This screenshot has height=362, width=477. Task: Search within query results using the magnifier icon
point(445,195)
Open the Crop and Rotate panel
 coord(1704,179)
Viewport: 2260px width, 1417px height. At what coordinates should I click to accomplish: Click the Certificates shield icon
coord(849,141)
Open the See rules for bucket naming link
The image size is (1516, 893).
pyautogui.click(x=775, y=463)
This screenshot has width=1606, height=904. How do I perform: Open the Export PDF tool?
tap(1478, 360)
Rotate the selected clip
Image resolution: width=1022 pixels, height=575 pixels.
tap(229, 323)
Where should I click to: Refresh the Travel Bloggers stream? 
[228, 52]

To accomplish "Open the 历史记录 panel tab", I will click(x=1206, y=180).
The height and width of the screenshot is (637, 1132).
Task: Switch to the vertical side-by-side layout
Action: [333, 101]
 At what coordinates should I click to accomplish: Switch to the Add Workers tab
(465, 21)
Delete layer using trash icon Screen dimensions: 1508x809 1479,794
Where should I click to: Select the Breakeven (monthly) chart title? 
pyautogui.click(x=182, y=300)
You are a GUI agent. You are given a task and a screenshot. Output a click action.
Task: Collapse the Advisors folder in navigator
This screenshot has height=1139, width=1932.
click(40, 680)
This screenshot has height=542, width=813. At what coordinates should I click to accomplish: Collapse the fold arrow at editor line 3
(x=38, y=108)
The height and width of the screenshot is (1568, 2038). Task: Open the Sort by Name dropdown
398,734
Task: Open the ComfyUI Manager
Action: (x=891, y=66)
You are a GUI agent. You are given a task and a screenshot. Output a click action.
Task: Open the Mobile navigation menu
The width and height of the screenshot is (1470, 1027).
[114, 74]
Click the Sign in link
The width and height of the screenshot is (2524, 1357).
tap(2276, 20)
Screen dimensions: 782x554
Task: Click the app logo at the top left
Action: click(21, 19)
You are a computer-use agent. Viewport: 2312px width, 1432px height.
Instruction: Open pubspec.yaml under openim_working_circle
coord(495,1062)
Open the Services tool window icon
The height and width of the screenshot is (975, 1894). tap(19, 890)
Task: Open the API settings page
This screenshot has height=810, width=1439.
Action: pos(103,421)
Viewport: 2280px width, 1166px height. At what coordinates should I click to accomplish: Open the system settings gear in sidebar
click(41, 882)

- [Problem details] An exact copy of the lines from the one with "Viewport: 2280px width, 1166px" to the final line of the entries is all that the answer should hold.

- [Reply to the task]
Viewport: 2280px width, 1166px height. At what coordinates should I click to accomplish: Open the system settings gear in sidebar
click(41, 882)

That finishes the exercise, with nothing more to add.